What would you like to find here?
The Natural Museum of London is being visited by more than 5 million every year who enjoy more that 70 spectacular galleries and interactive arenas and is placed 4th nationally. The museum adjacent which is the Geological Museum of British Geological Survey was absorbed by the Natural museum due to limited space available in the region. The Geological Museum has the outstanding exhibits that became world famous as these exhibitions included an earthquake machine which was designed by James Gardner and the worlds very first computer enhanced exhibition, which is recognised as “Treasures of the Earth.” There were renovations to the museum’s galleries that were relaunched in the year 1996 and were known as “The Earth Galleries and The Life Galleries” and the 19th century displays remained unchanged for its techniques of the Waterhouse building.
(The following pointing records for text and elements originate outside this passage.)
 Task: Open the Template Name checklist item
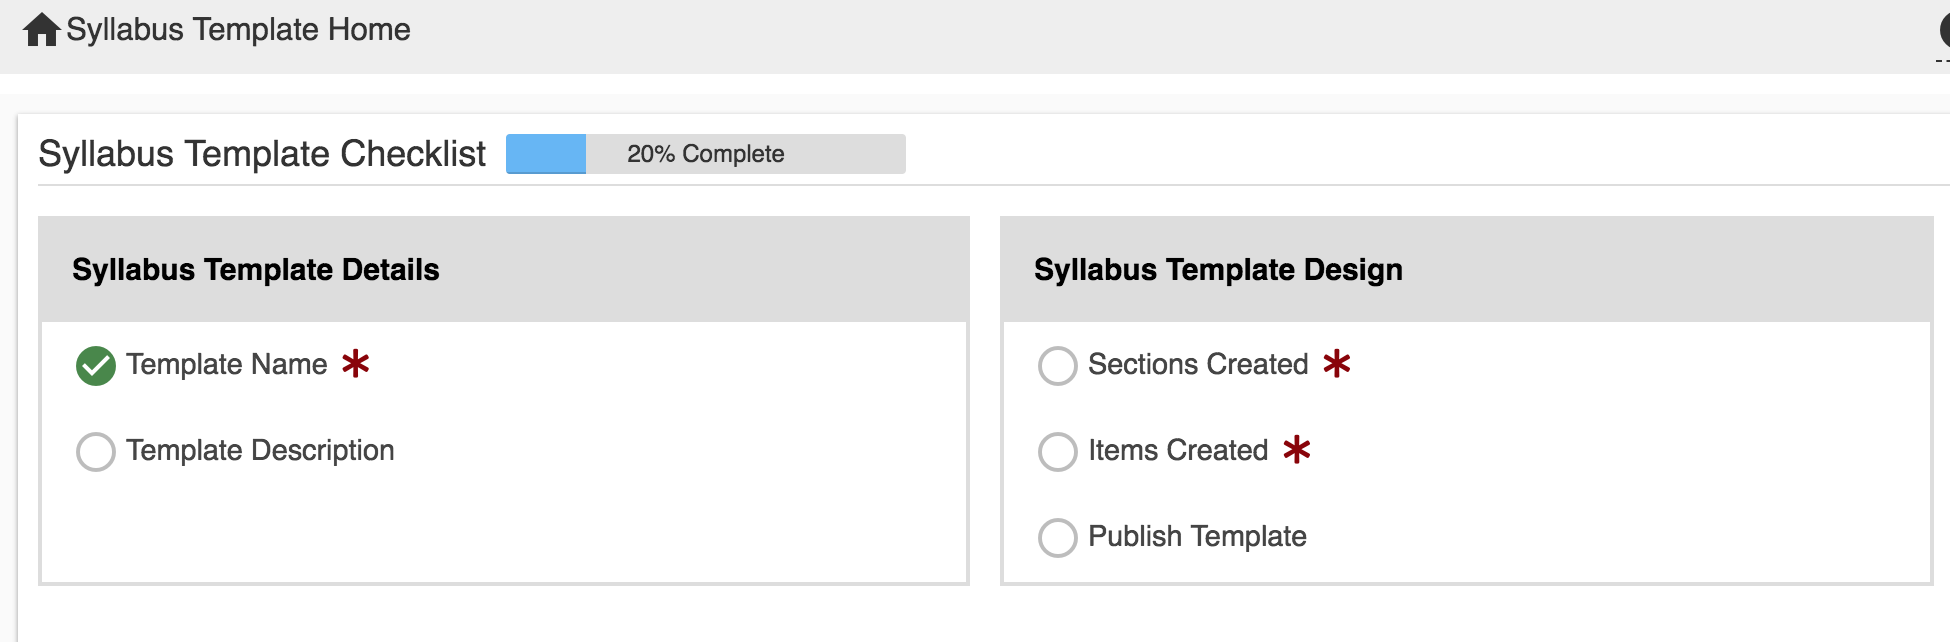pos(227,364)
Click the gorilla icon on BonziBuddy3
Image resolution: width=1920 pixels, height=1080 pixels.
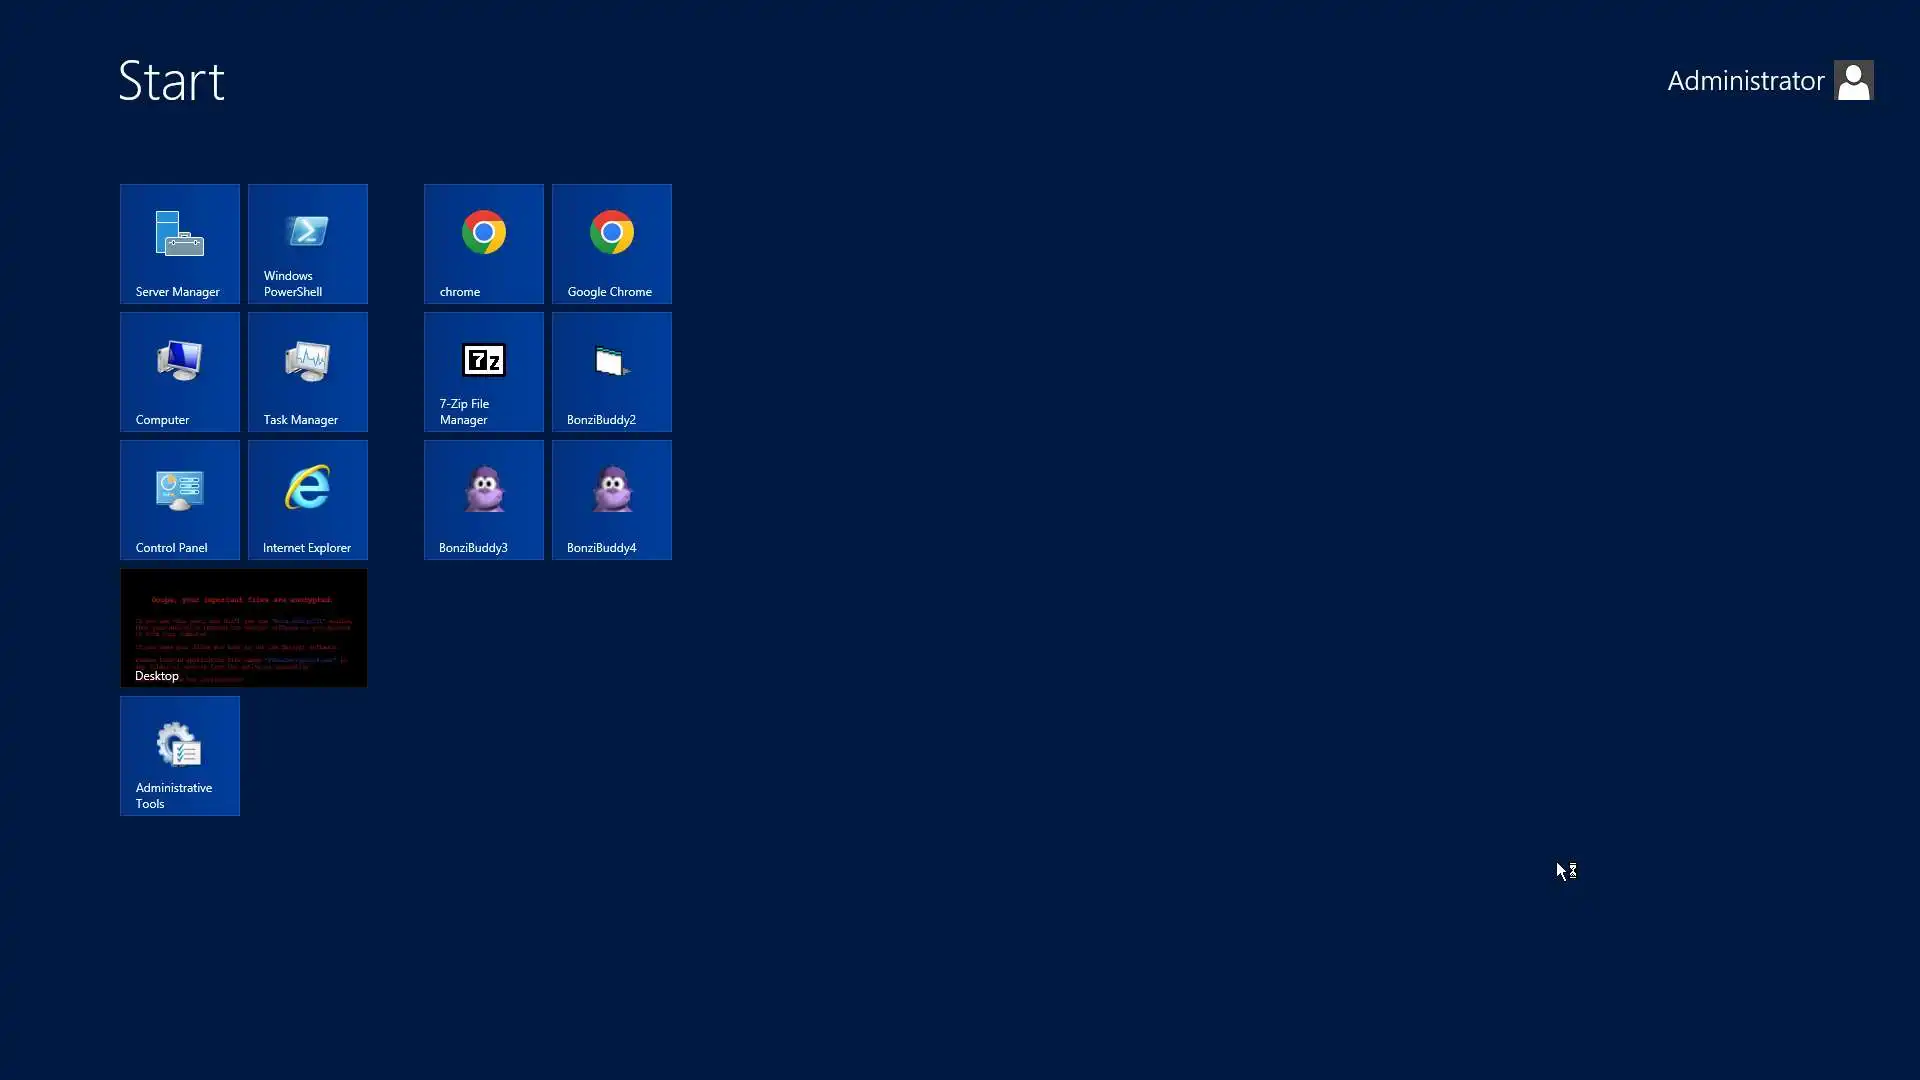coord(485,488)
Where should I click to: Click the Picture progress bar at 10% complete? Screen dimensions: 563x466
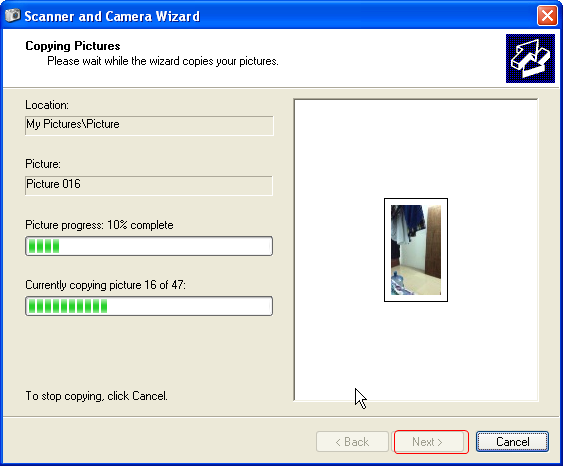pos(149,246)
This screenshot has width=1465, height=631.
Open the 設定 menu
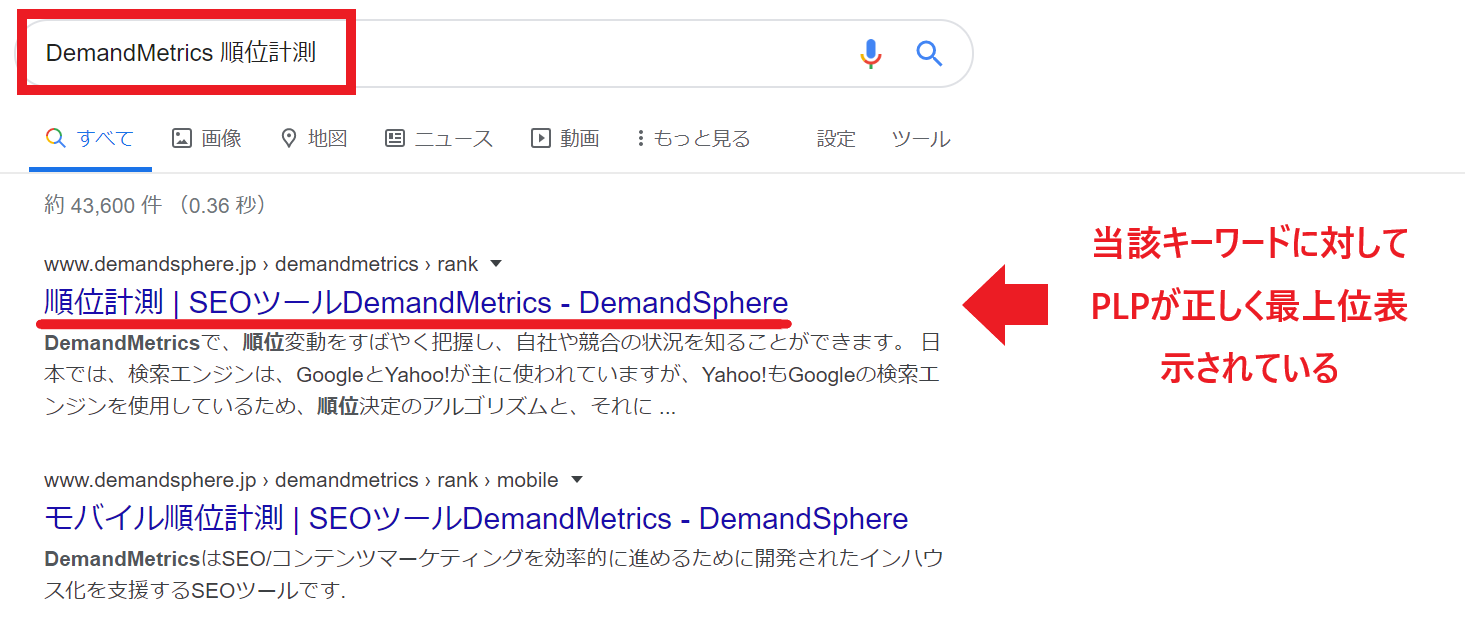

Designed by Neal Potter the central atrium overcame the visitor’s reluctance by pulling them through a theoretical explanation of the world made up of random plates on an escalator.
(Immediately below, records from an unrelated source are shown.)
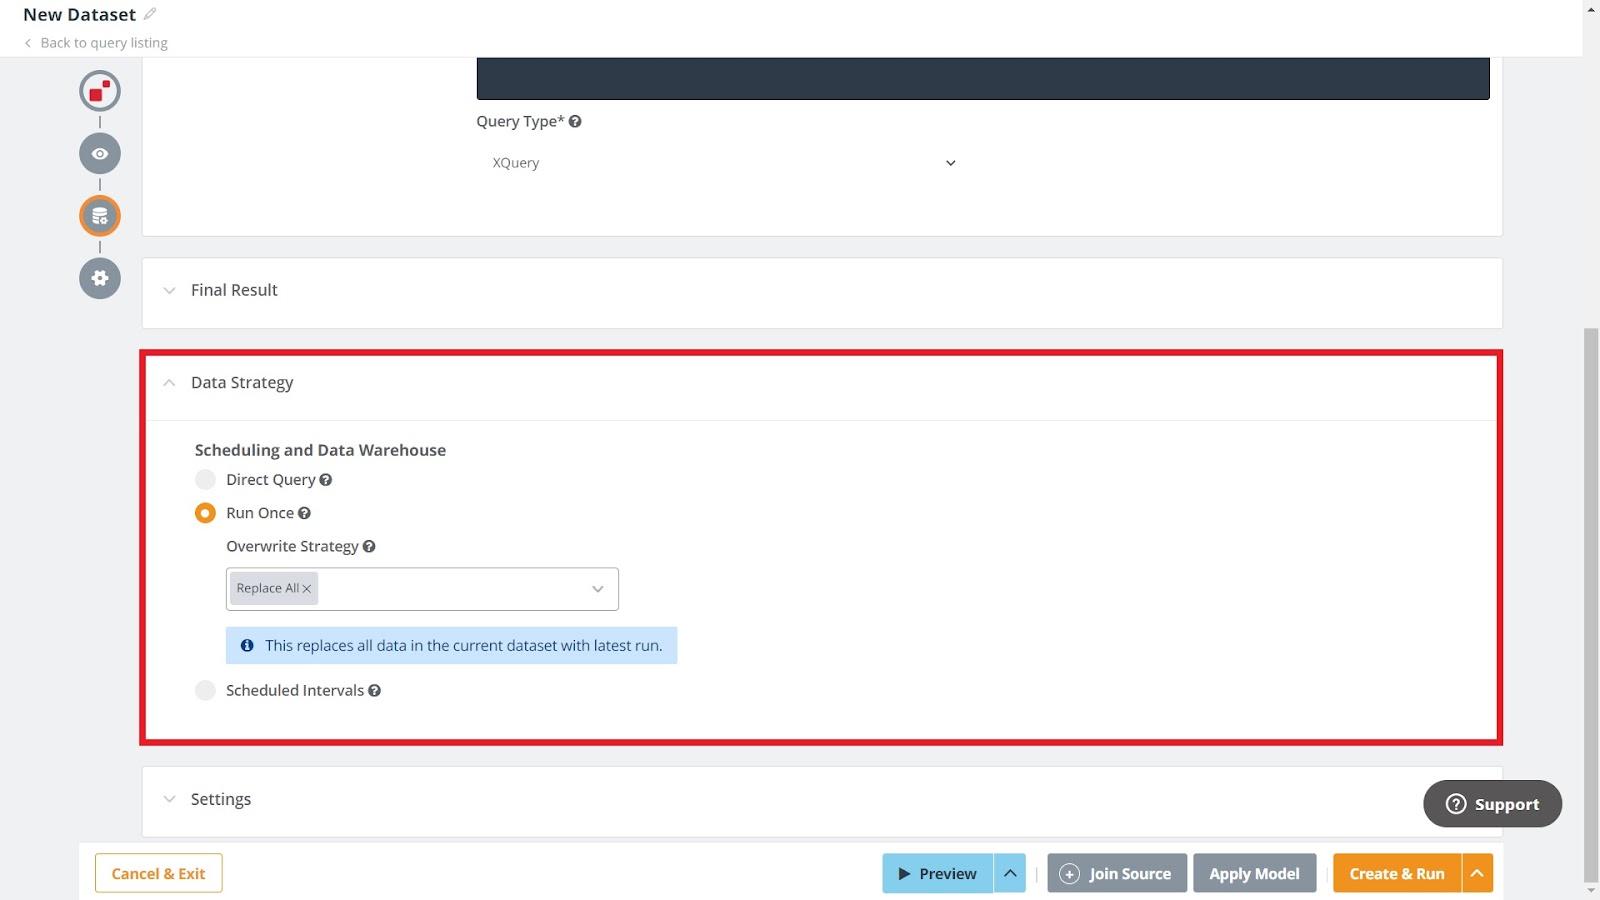Open the settings gear step in the sidebar
This screenshot has width=1600, height=900.
99,278
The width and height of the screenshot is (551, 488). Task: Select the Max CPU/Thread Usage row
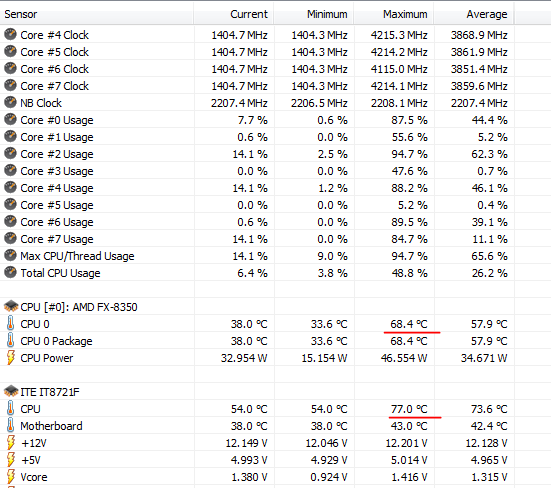tap(257, 256)
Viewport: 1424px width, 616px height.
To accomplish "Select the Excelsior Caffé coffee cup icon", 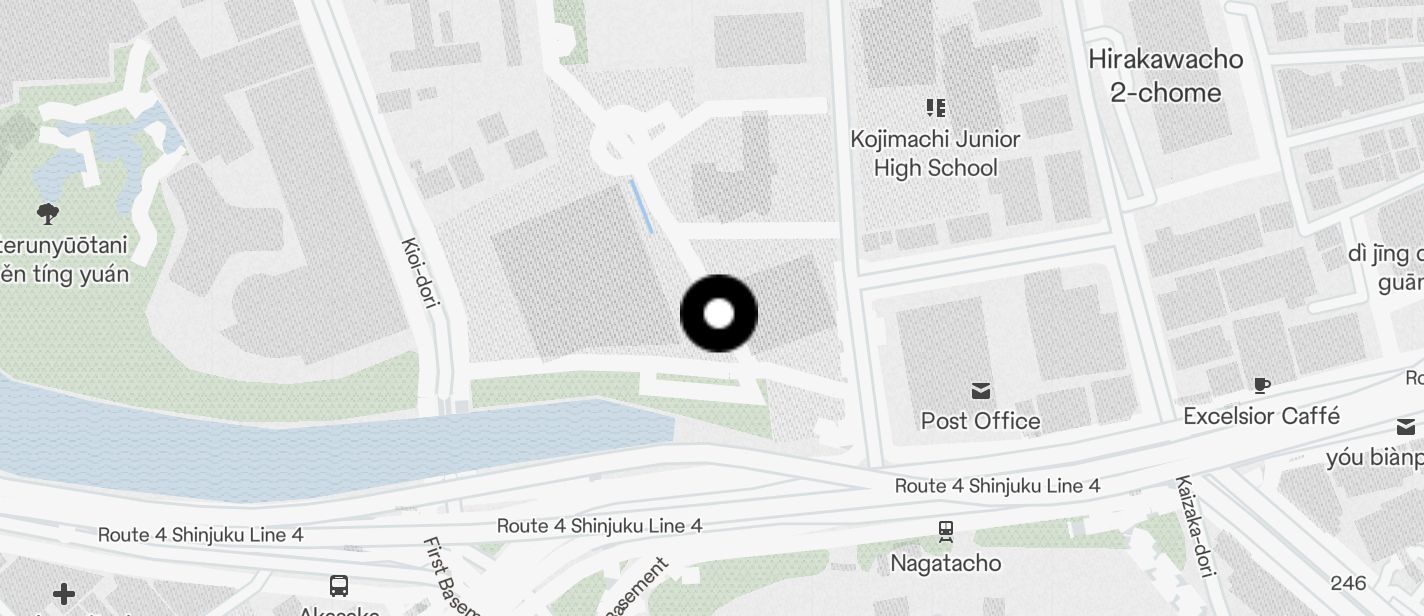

The museum’s new design covered its walls in recycled slate and the major planets and stars were sandblasted on the bulwark as the star exhibits of the museum are exhibited inside the wall. You will even see a backdrop of six iconic figures who are discussing about how they viewed Earth in the old generations. You will find hundreds of interactive and exciting displays, as, high spots include the popular Mammals like the Blue Whale, Dinosaurs gallery and the remarkable Central Hall which is the abode for the iconic Diplodocus Skeleton. Its amazing to be at the state of the art Cocoon as you will find a large collection of captivating specimen copies while you can even observe the scientists at work. The Darwin Center’s Attenborough Studio provides a completely wide-range of programs for events and temporary exhibitions which include the chance to join experts in relevant discussions about science and nature.
Activities at the museum
The Natural History Museum is one of the best museums in London as it allows public engagement and serial publication of educational programmes that include the greatly praised “How Science Works” which offers exclusive workshops for school pupils who display the usage of microfossils for geological research. The museum has set up a projects to develop notable gallery characters for patrol display cases that include ‘facsimiles’ of luminaries in 2005 such as of William Smith, Dorothea Bate, Mary Anning and Carl Linnaeus, which recounts the anecdotes and stories of each of their lives, aims and discoveries that surprise visitor. Later again in the year 2010 a BBC documentary series of six parts was shot in the museum that has explored stories and behind the scenes views of the museum which was titled as “Museum of Life.”